Kutipan Sumber:
☆ ☆ ☆ ☆

Jumat, 27 Mei 2016

PRINSIP KONTEKSTUAL, FUNGSIONAL, INTEGRATIF DAN APRESIATIF


PRINSIP KONTEKSTUAL, FUNGSIONAL, INTEGRATIF DAN APRESIATIF

RESUME

DISUSUN GUNA MEMENUHI TUGAS MATA KULIAH
PENGEMBANGAN PEMBELAJARAN BAHASA INDONESIA SD

DOSEN PENGAMPU : UMAR SAMADHY


Oleh
1.    ANTONIUS TRISANTO TUKAN               ( 1401413639 )
2.    RASMINI                                                       ( 1401413606 )
3.    RASVIA SUKMA                                           ( 1401413617 )

PPGT 2013
PGSD
FAKULTAS ILMU PENDIDIKAN
UNIVERSITAS NEGERI SEMARANG

2015


PRINSIP KONTEKSTUAL, FUNGSIONAL, INTEGRATIF DAN APRESIATIF

1.1 Prinsip Kontekstual
1.1.1 Pengertian Prinsip Kontekstual
Purnomo (2002:10) mengungkapkan bahwa kontekstual adalah pembelajaran yang dilakukan secara konteks, baik konteks linguistik maupun konteks nonlinguistik. Sementara Depdiknas (2002:5) menjelaskan bahwa pembelajaran kontekstual adalah pembelajaran yang mengaitkan materi yang diajarkan dengan dunia nyata peserta didik dan mendorong peserta didik membuat hubungan antara pengetahuan yang dimilikinya dengan pengetahuan dalam kehidupan sehari-hari. Selanjutnya, dijelaskan pula bahwa pembelajaran kontekstual melibatkan tujuh komponen untuk pembelajaran efektif, yaitu konstruktivisme, bertanya, menemukan, masyarakat belajar, pemodelan, dan penilaian sebenarnya.

☆ ☆ ☆ ☆

Data yang Disediakan:
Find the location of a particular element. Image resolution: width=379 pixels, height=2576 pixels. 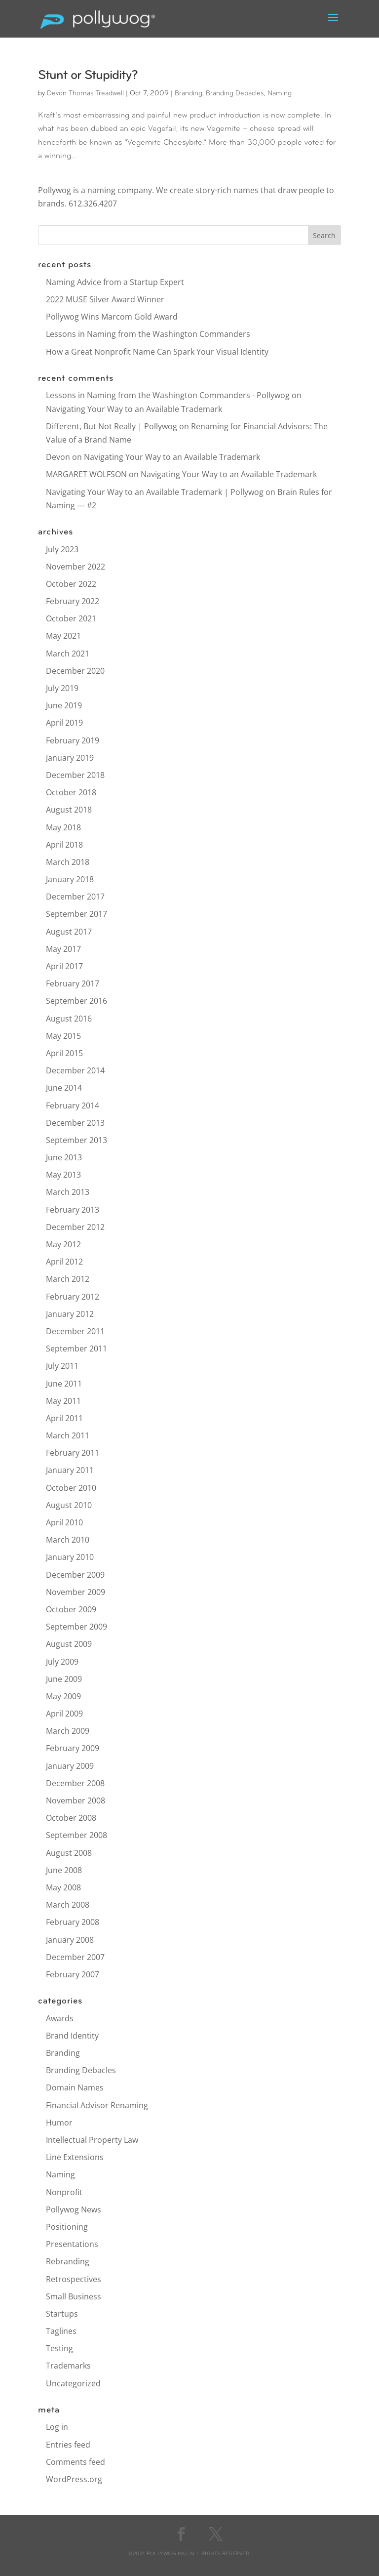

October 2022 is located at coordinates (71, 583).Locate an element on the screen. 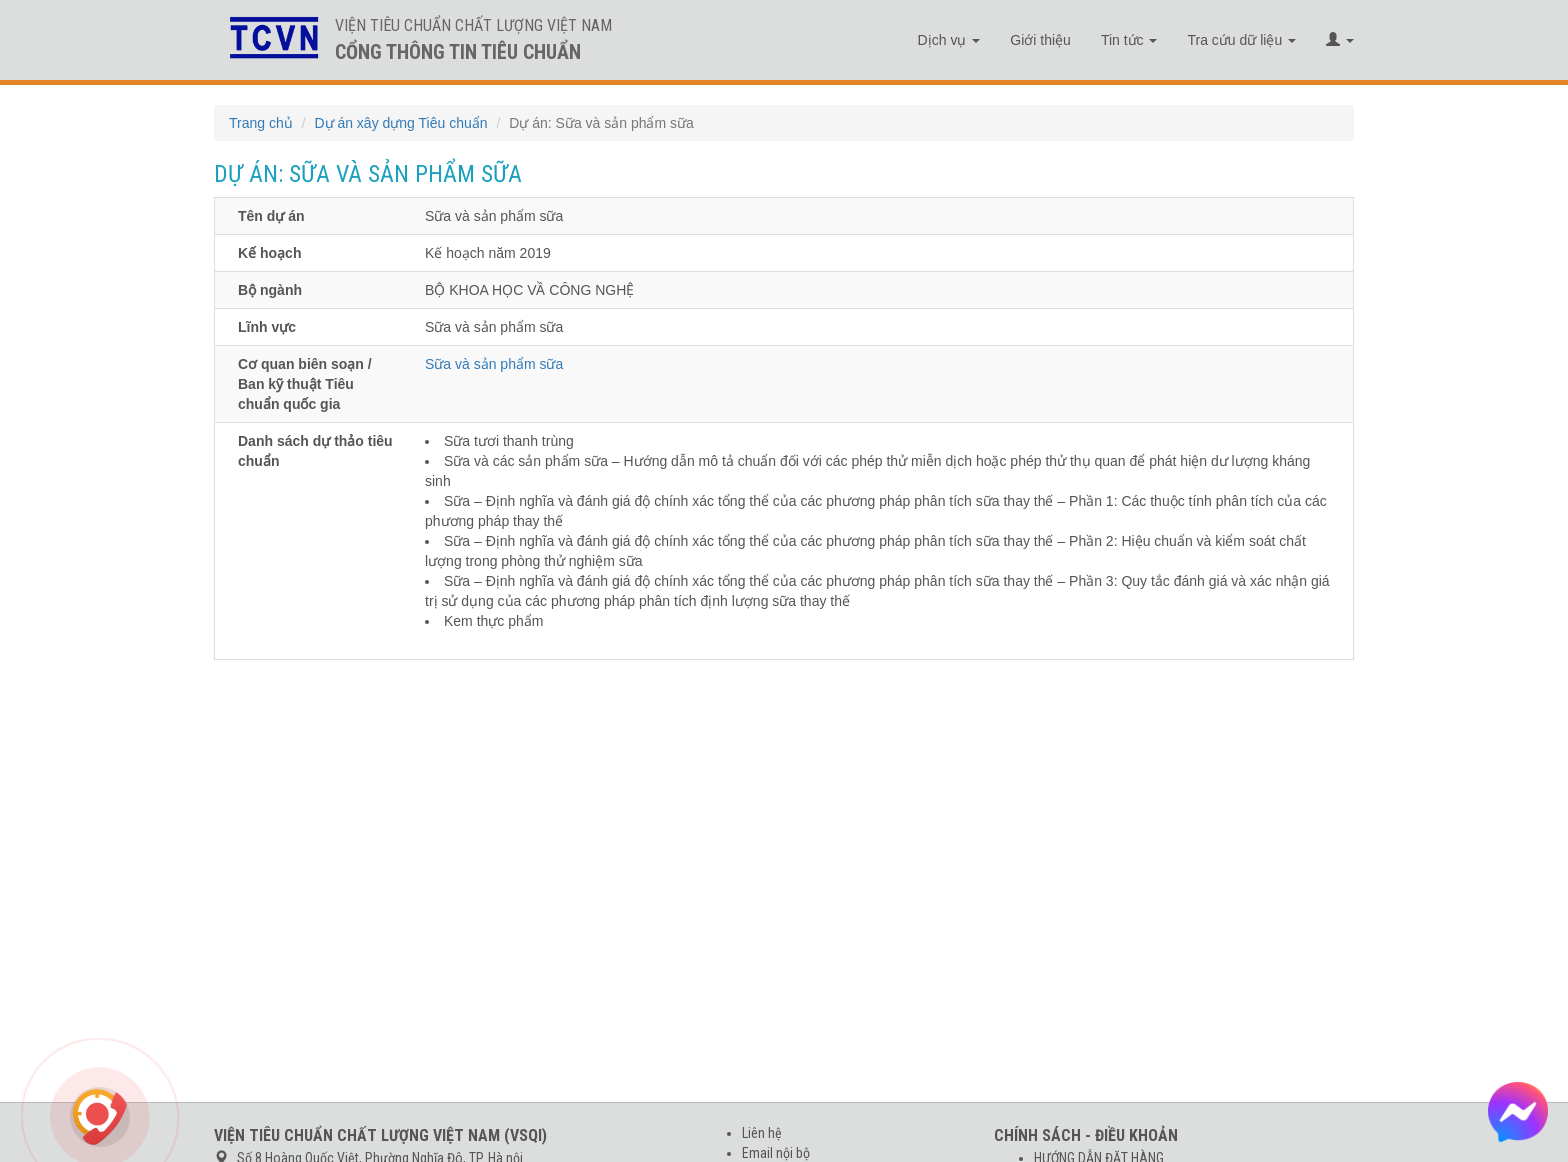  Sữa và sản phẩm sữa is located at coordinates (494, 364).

☆ ☆ ☆ ☆

Soal Latihan:
[1] Jawab pertanyaan berikut berdasarkan kutipan sumber.
(a) Siapa dosen pengampu yang tercantum pada halaman judul?
(b) Di universitas mana resume ini disusun?
(c) Menurut Purnomo (2002:10), pembelajaran kontekstual dilakukan secara konteks apa saja?
[2] Tuliskan lanjutan teks tentang prinsip kontekstual, fungsional, integratif, dan apresiatif, dimulai setelah kalimat terakhirnya.

Jawaban per Soal:
[1]
(a) Umar Samadhy.
(b) Universitas Negeri Semarang.
(c) Konteks linguistik dan konteks nonlinguistik.

[2]
Pembelajaran kontekstual merupakan proses pembelajaran yang holistic dan bertujuan membantu siswa kelas  untuk memahami makna materi ajar dengan mengaitkannya terhadap konteks kehidupan mereka sehari-hari (konteks pribadi, sosial dan kultural), sehingga siswa memiliki pengetahuan atau keterampilan yang dinamis dan fleksibel untuk mengkonstruksi sendiri secara aktif pemahamannya. 
Sampai saat ini, pendidikan di Indonesia masih didominasi oleh kelas yang berfokus pada guru sebagai utama pengetahuan, sehingga ceramah akan menjadi pilihan utama dalam menentukan strategi belajar. Sehingga sering mengabaikan pengetahuan awal siswa. Untuk itu diperlukan suatau pendekatan belajar yang memberdayakan siswa. Dalam konteks ini siswa perlu mengerti apa makna belajar, manfaatnya, dalam status apa mereka dan bagaimana mencapainya.
Melalui pembelajaran kontekstual, siswa akan menyadari bahwa apa yang mereka pelajari berguna sebagai hidupnya nanti. Sehingga, akan membuat mereka memposisikan sebagai diri sendiri yang memerlukan suatu bekal yang bermanfaat untuk hidupnya nanti dan siswa akan berusaha untuk menggapainya. Tugas guru dalam pembelajaran kontekstual adalah membantu siswa dalam mencapai tujuannya. Maksudnya, guru lebih berurusan dengan strategi daripada member informasi. Guru hanya mengelola kelas sebagai sebuah tim yang bekerja sama untuk menemukan suatu yang baru bagi siswa. Proses belajar mengajar lebih diwarnai Student centered daripada teacher centered. Menurut Depdiknas guru harus melaksanakan beberapa hal sebagai berikut:
a.   Mengkaji konsep atau teori yang akan dipelajari oleh siswa.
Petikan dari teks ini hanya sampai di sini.